* TAREFAS:
1: Responda com base no texto sobre o Laos:
(a) Em que período existiu a União Francesa?
(b) Desde que ano o Partido Revolucionário do Povo do Laos governa o país?
(c) Que parcela da população do Laos é budista?
2: Escreva, por favor, a continuação do texto sobre o Laos a partir da sua última frase.

* TRECHO SELECIONADO:
=====

Os franceses aqui na Indochina tinham nominalmente o monopólio do direito de dopar a população, mas na prática aqui era o “Velho Leste”.
Quando a França fica enfraquecida após a Segunda Guerra Mundial, ainda tenta uma solução elegante, a chamada União Francesa — de que você talvez nunca tenha ouvido falar, mas que foi uma tentativa moderna de preservar as suas colônias na África, na Ásia e na Oceania sob um novo arranjo. Durou de 1946 a 1958.
Ninguém queria. Os resultados foram a Guerra da Argélia no norte da África e a Primeira Guerra da Indochina por aqui. (Na Oceania, de populações pequenas, nações seguem sendo colônias francesas até hoje.)

Mas o Laos é independente. Adquiriu sua soberania “a ferro e sangue”, como diria Bismarck.
Quando eu cheguei a Vientiane numa noite, avistei a sua bandeira azul e vermelha, com um círculo branco no centro, hasteada aos números à margem do Rio Mekong.
Do outro lado já é a Tailândia. Curiosamente, esta capital fica justo na fronteira. Lá atrás, país adentro, o interior de cidades pequenas e as pouco povoadas montanhas.

A outra bandeira, com a foice e o machado, não é nem da China nem da extinta União Soviética, mas simplesmente a bandeira do Partido Revolucionário do Povo do Laos, que governa o país a mãos de ferro desde 1975. Segue na linha dos partidos comunistas da China e do Vietnã.
Vocês não achavam que um país com uma História dessas terminaria sendo um paraíso de liberdades. Se bem que, falta de democracia por falta de democracia, a vizinha Tailândia segue governada por uma junta militar desde 2014 e ninguém (fora da Tailândia) parece reparar muito. A diferença é que lá vibra o amarelo da realeza em vez do vermelho, mas autoritarismo não tem cor.
No dia-dia como turista, não se percebem essas coisas. Eu cheguei e fui logo ver o Mercado Noturno de Vientiane (Vientiane Night Market), nessa orla à beira do rio.



O comunismo do Laos não se mete muito com religião, então há maravilhosos templos budistas aqui e ali na capital. Dois-terços da população do Laos são budistas, e o restante segue a chamada “religião popular” — crenças tradicionais animistas que variam de região para região.




Os templos budistas aqui no Laos são lindos, e lembram algo do que se vê também no norte da Tailândia, como em Chiang Mai.

=====

* EXTRATO DOS DADOS:
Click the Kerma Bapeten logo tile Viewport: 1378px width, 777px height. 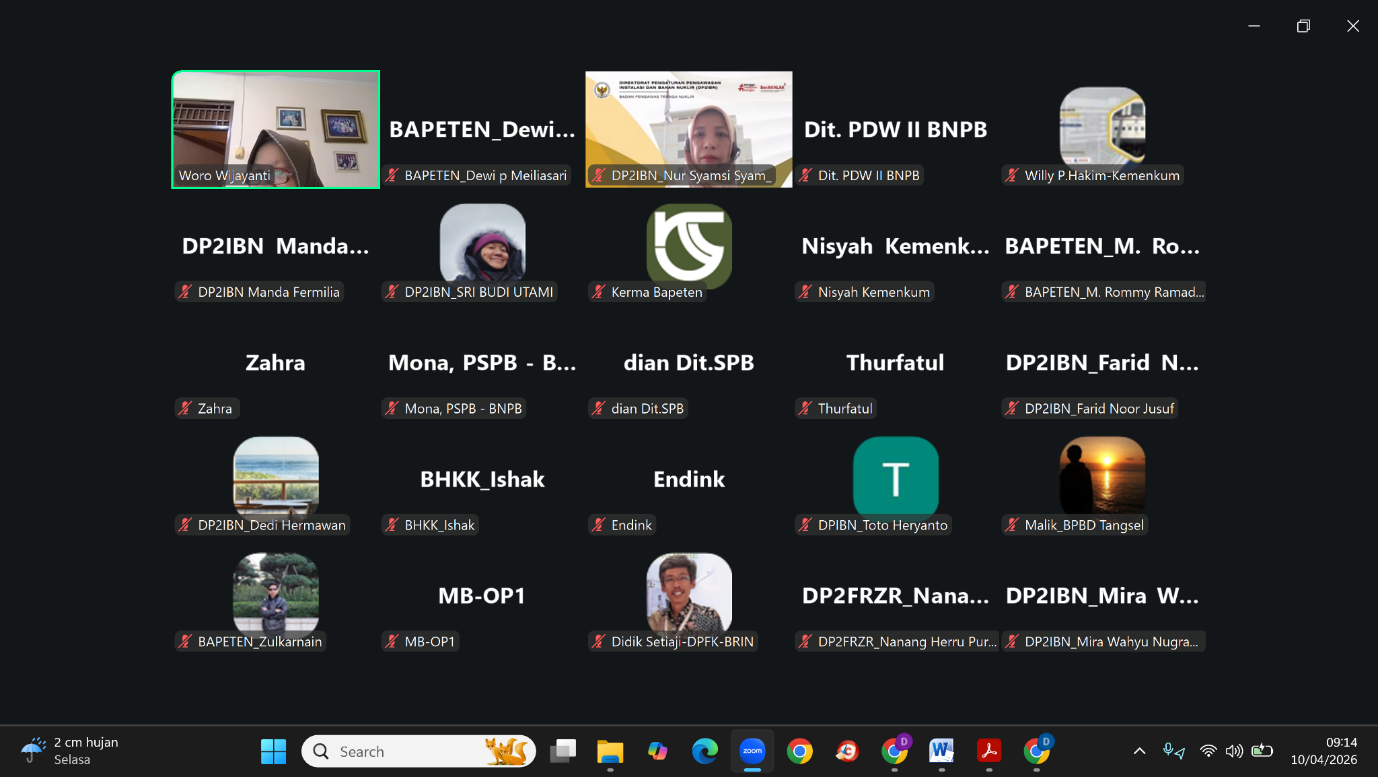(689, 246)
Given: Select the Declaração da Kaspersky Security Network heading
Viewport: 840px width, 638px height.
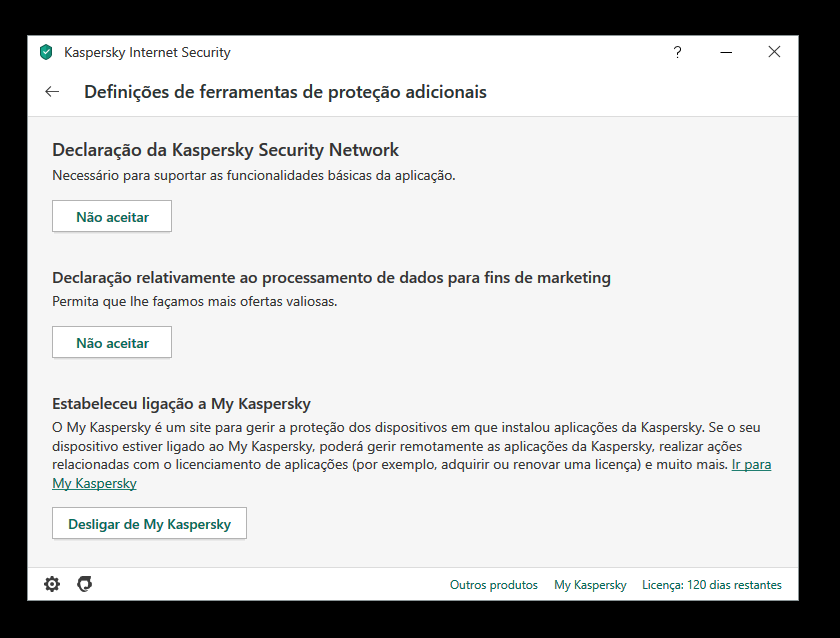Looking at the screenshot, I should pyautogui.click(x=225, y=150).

=====

* RESPOSTAS ESPERADAS:
1:
(a) De 1946 a 1958.
(b) Desde 1975.
(c) Dois terços.

2:
Porém, o lugar mais visitado de Vientiane é o COPE (Cooperative Orthotic and Prosthetic Enterprise), ou Empreendimento Cooperativo Ortótico e Prostético. Oi? Como assim?
Isso é porque até hoje são dezenas de milhares de deficientes físicos no Laos, necessitados de assistência por conta dos inúmeros artefatos explosivos deixados pelos EUA.


De acordo com o prestigioso Pulitzer Center, entre 1964 e 1973 os EUA lançaram nada menos que 270 milhões de bombas sobre o Laos. (Sim, é difícil acreditar, mas este foi o tamanho da devastação. Cada bombardeio lança várias.) Um total estimado em 80 milhões não explodiu e segue tolhendo vidas até hoje, 40% delas crianças que encontram os artefatos ao brincar.
Se você acha triste, eu também acho. O COPE Visitor Center é portanto uma parada importante àqueles que tiverem a chance, por razões humanitárias, de ver o que se passou e ainda se passa neste país esquecido.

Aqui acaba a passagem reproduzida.